====== Source material

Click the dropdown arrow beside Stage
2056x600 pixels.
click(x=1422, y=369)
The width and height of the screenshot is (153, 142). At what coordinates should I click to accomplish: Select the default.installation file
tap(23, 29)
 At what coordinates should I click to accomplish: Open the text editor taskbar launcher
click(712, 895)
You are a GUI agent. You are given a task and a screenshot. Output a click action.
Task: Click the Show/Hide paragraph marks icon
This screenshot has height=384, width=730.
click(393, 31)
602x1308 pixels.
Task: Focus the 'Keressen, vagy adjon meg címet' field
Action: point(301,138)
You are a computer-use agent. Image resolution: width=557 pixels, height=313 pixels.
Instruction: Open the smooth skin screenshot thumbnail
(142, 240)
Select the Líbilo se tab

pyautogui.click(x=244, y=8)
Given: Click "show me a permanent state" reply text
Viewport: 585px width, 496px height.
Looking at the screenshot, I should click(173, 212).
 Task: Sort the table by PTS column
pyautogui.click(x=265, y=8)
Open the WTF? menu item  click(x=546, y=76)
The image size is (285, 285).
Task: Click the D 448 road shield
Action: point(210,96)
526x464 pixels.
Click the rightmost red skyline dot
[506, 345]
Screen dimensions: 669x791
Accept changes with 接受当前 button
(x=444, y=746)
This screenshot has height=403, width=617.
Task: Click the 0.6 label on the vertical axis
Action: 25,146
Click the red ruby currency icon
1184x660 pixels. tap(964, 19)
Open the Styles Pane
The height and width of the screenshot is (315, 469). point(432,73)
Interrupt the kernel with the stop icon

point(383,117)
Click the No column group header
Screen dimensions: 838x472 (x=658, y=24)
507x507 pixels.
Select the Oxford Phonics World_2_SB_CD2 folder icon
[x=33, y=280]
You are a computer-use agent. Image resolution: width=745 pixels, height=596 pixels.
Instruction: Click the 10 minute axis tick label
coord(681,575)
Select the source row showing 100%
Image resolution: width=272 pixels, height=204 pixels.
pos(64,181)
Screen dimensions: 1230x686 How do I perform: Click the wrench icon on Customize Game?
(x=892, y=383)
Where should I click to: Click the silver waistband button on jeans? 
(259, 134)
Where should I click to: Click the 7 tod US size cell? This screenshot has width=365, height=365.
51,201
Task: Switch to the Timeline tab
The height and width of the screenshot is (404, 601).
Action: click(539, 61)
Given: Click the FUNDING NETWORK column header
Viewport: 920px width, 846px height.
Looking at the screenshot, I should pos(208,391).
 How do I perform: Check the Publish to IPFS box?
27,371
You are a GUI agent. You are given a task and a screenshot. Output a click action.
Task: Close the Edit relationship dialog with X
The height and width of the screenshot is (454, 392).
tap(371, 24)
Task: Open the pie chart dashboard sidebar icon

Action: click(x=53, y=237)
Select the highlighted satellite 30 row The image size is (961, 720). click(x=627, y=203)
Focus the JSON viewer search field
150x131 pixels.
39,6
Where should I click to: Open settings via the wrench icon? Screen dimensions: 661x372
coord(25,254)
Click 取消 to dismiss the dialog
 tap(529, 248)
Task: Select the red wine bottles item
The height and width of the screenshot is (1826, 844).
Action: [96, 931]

============

■ Given exercise ■
Copy out every line of the material above, leaving each one unchanged and in its original order.

■ Solution to this exercise ■
Click the dropdown arrow beside Stage
2056x600 pixels.
click(x=1422, y=369)
The width and height of the screenshot is (153, 142). At what coordinates should I click to accomplish: Select the default.installation file
tap(23, 29)
 At what coordinates should I click to accomplish: Open the text editor taskbar launcher
click(712, 895)
You are a GUI agent. You are given a task and a screenshot. Output a click action.
Task: Click the Show/Hide paragraph marks icon
This screenshot has height=384, width=730.
click(393, 31)
602x1308 pixels.
Task: Focus the 'Keressen, vagy adjon meg címet' field
Action: point(301,138)
You are a computer-use agent. Image resolution: width=557 pixels, height=313 pixels.
Instruction: Open the smooth skin screenshot thumbnail
(142, 240)
Select the Líbilo se tab

pyautogui.click(x=244, y=8)
Given: Click "show me a permanent state" reply text
Viewport: 585px width, 496px height.
Looking at the screenshot, I should click(173, 212).
 Task: Sort the table by PTS column
pyautogui.click(x=265, y=8)
Open the WTF? menu item  click(x=546, y=76)
The image size is (285, 285).
Task: Click the D 448 road shield
Action: point(210,96)
526x464 pixels.
Click the rightmost red skyline dot
[506, 345]
Screen dimensions: 669x791
Accept changes with 接受当前 button
(x=444, y=746)
This screenshot has height=403, width=617.
Task: Click the 0.6 label on the vertical axis
Action: 25,146
Click the red ruby currency icon
1184x660 pixels. tap(964, 19)
Open the Styles Pane
The height and width of the screenshot is (315, 469). point(432,73)
Interrupt the kernel with the stop icon

point(383,117)
Click the No column group header
Screen dimensions: 838x472 (x=658, y=24)
507x507 pixels.
Select the Oxford Phonics World_2_SB_CD2 folder icon
[x=33, y=280]
You are a computer-use agent. Image resolution: width=745 pixels, height=596 pixels.
Instruction: Click the 10 minute axis tick label
coord(681,575)
Select the source row showing 100%
Image resolution: width=272 pixels, height=204 pixels.
pos(64,181)
Screen dimensions: 1230x686 How do I perform: Click the wrench icon on Customize Game?
(x=892, y=383)
Where should I click to: Click the silver waistband button on jeans? 
(259, 134)
Where should I click to: Click the 7 tod US size cell? This screenshot has width=365, height=365.
51,201
Task: Switch to the Timeline tab
The height and width of the screenshot is (404, 601).
Action: click(539, 61)
Given: Click the FUNDING NETWORK column header
Viewport: 920px width, 846px height.
Looking at the screenshot, I should pos(208,391).
 How do I perform: Check the Publish to IPFS box?
27,371
You are a GUI agent. You are given a task and a screenshot. Output a click action.
Task: Close the Edit relationship dialog with X
The height and width of the screenshot is (454, 392).
tap(371, 24)
Task: Open the pie chart dashboard sidebar icon

Action: click(x=53, y=237)
Select the highlighted satellite 30 row The image size is (961, 720). click(x=627, y=203)
Focus the JSON viewer search field
150x131 pixels.
39,6
Where should I click to: Open settings via the wrench icon? Screen dimensions: 661x372
coord(25,254)
Click 取消 to dismiss the dialog
 tap(529, 248)
Task: Select the red wine bottles item
The height and width of the screenshot is (1826, 844).
Action: [96, 931]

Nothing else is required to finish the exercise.